In November, word got around that an agent from the Defense Criminal Investigative Service was looking into “potential irregularities” in Custer Battles’s handling of the currency exchange project. But the firm remained on the government payroll. That was in part because, thanks to turf battles and political infighting within the CPA, no one could agree on what to do about the company. One camp, comprised mainly of DOT staffers like Hatfield, supported the firm to the end. Trent, the MOT chief, wanted to fire them. But still others believed that the mission was difficult enough without getting rid of them. The CPA’s chief financial officer said in a memo that firing Custer Battles would have a “disastrous impact” on the currency exchange program, and confirmed that the company would be kept on.
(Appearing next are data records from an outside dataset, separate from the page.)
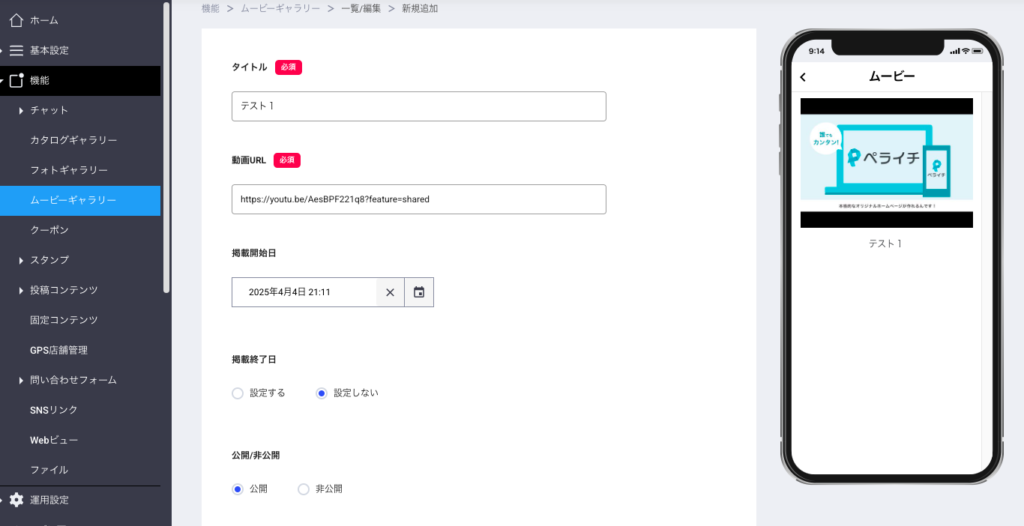The width and height of the screenshot is (1024, 526).
Task: Expand the 投稿コンテンツ submenu
Action: click(x=21, y=290)
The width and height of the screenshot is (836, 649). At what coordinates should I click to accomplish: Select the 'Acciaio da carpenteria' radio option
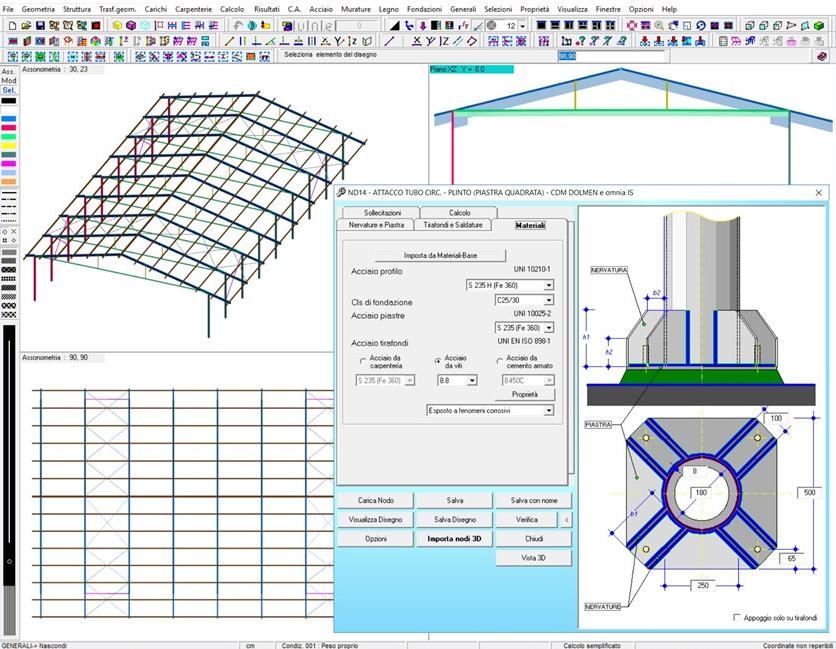363,361
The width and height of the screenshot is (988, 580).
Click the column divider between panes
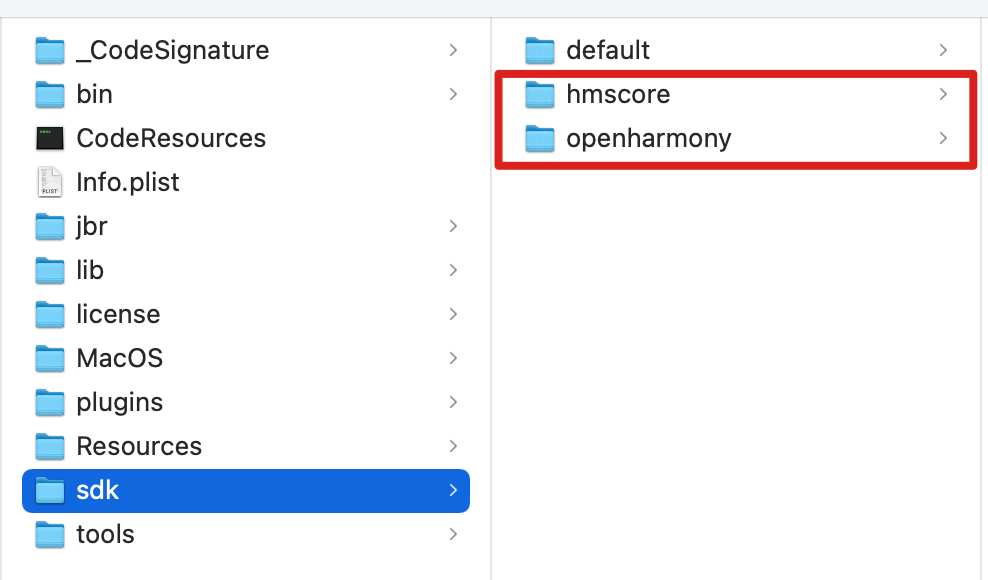point(491,300)
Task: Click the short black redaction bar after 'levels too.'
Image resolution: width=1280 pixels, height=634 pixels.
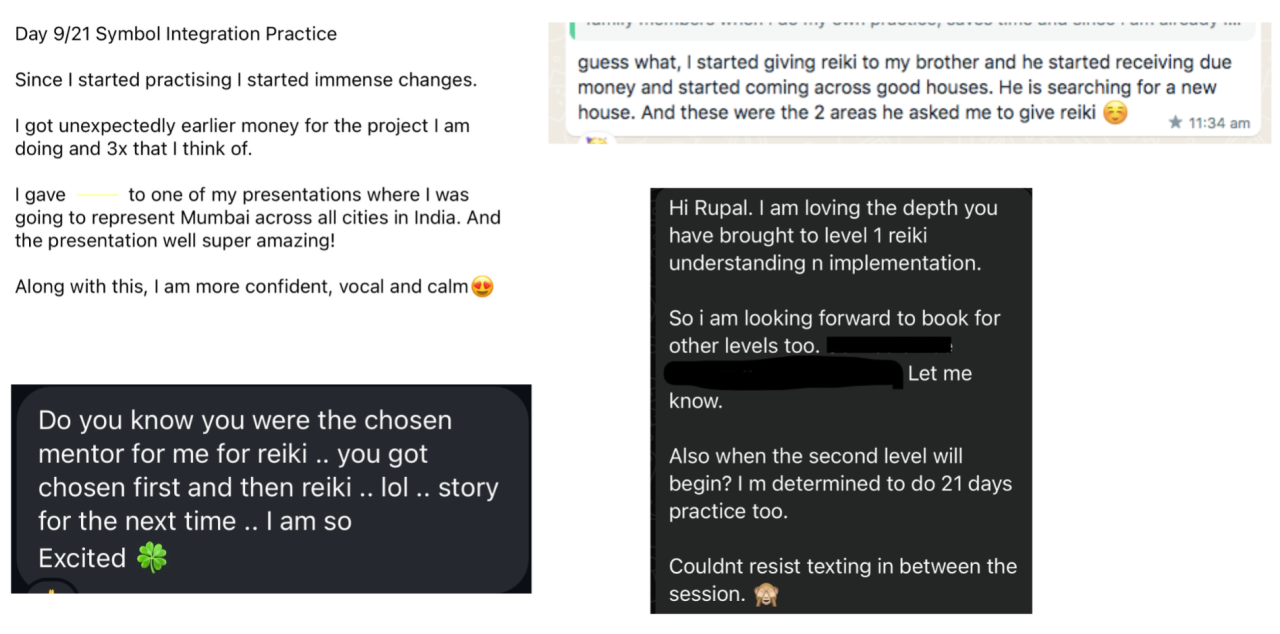Action: pos(890,345)
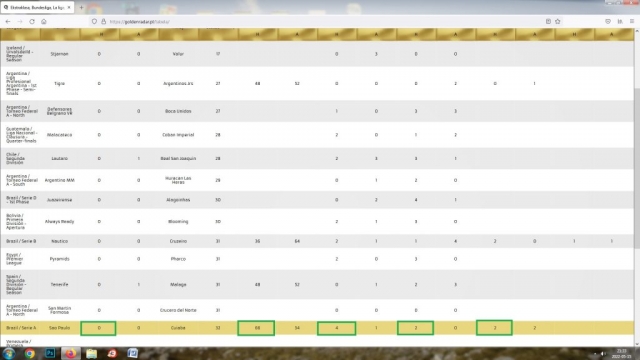Open the library icon in toolbar

[620, 22]
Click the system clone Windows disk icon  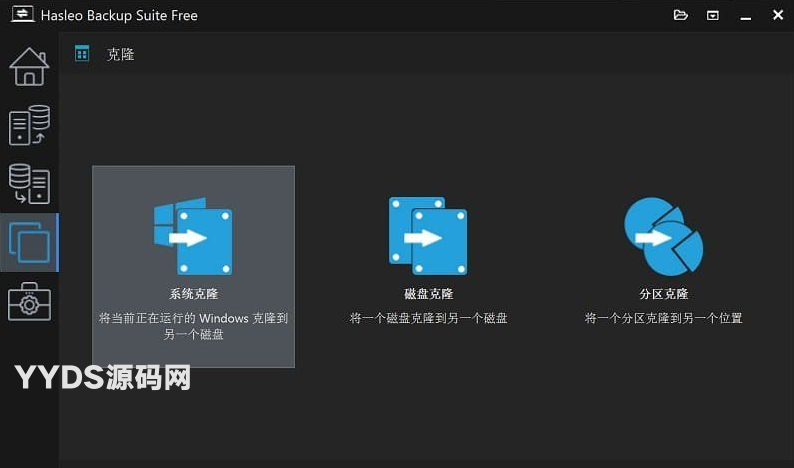(x=193, y=236)
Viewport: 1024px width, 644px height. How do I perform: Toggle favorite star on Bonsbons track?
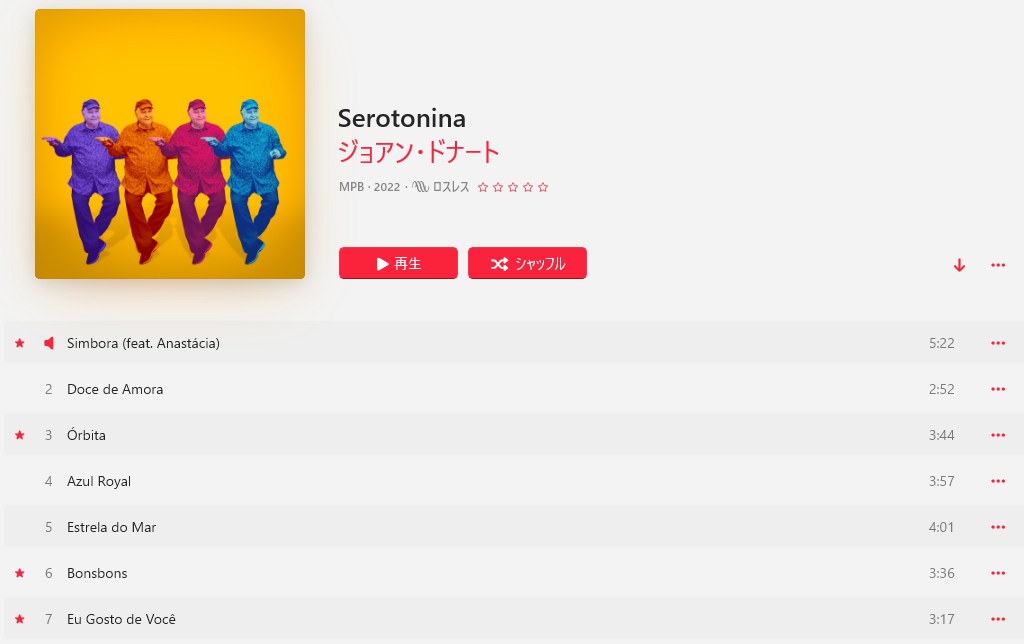pos(20,573)
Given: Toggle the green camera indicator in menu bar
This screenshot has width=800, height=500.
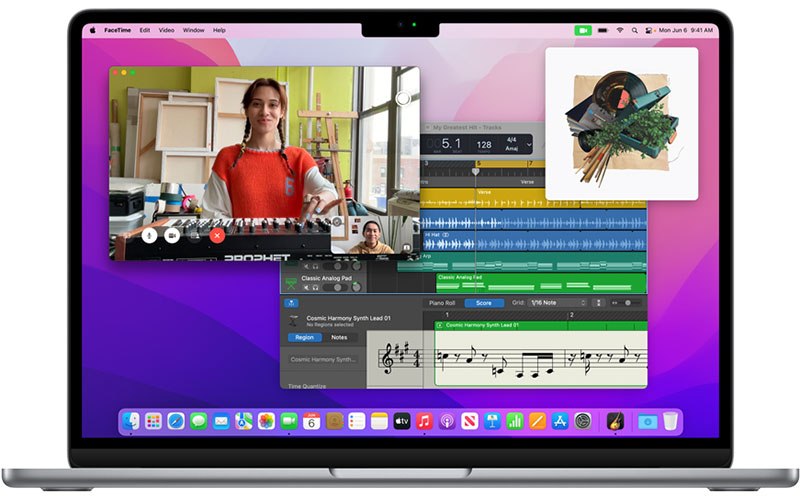Looking at the screenshot, I should (583, 30).
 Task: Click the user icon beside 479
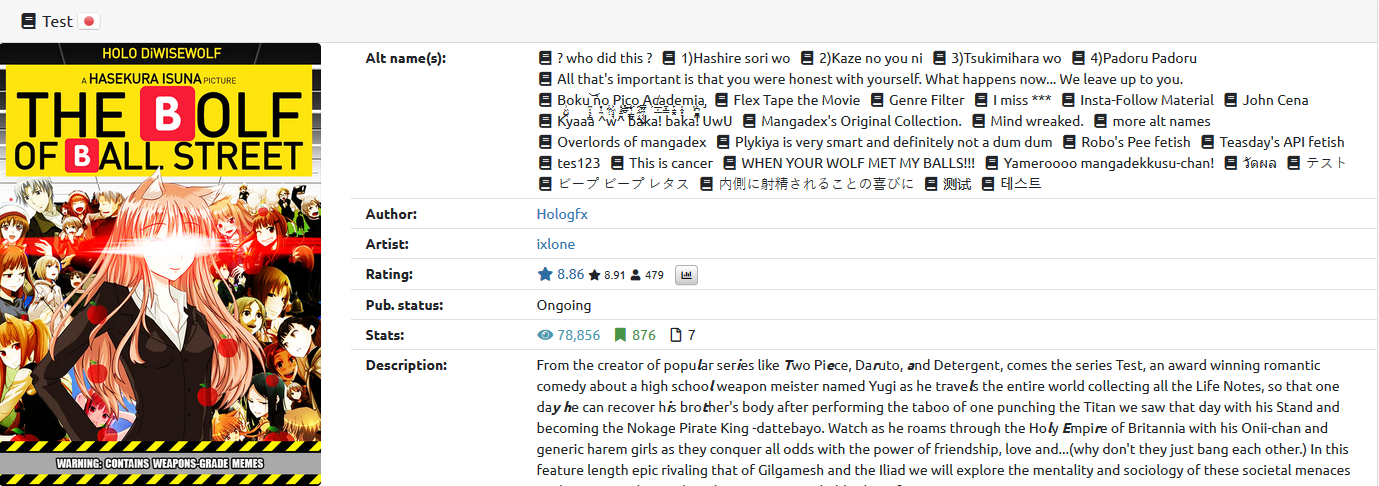click(636, 275)
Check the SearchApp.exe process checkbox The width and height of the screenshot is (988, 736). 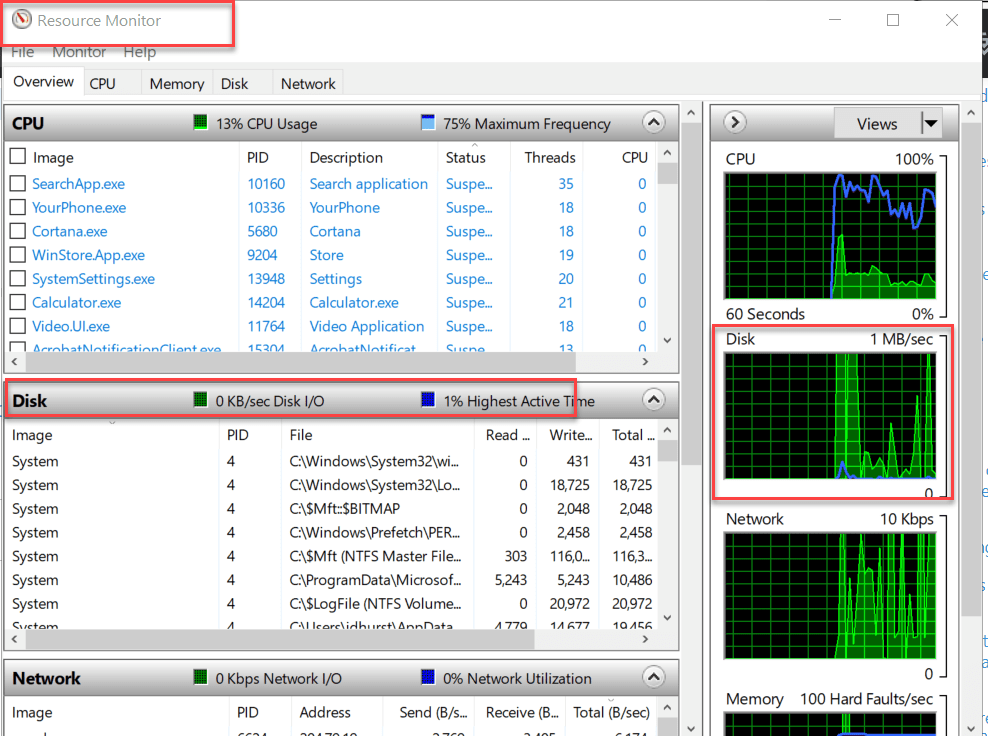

By that time, the firm’s leaders were receiving stern warnings of impending disaster. Just as Ballard was firing off angry emails to MOT, one Custer Battles executive offered a litany of the firm’s failings in a memo to a colleague. These included serious problems with (or an outright lack of) administrative procedures; a faulty command-and-control system in the field, especially at the airport; and a lack of accountability for tracking weapons and other sensitive items. He concluded: “I do not have a really good feeling about the company right nowunless some things are fundamentally changed this whole thing could very easily implode.”
That same month, the company’s Iraq country manager, William D. “Pete” Baldwin, who would later become a whistleblower, sent an even more alarming memo, this time to Custer and Battles themselves. Detailing problems with employee retention, staff morale, gravely inadequate accounting procedures, and other issues, Baldwin all but begged his bosses to pay attention: “Professional emails have not really worked. Maybe this one will!” he wrote. “ICE BERGS AHEAD. You ARE IN AN ICE PACK traveling full speed ahead and you are not listening to me down here. Members of the crew are already abandoning the ship, expect tragic end soon!”
That tragic end did not come soon: Custer Battles served out the remaining months of its contract to guard BIAP. But it may come this summer.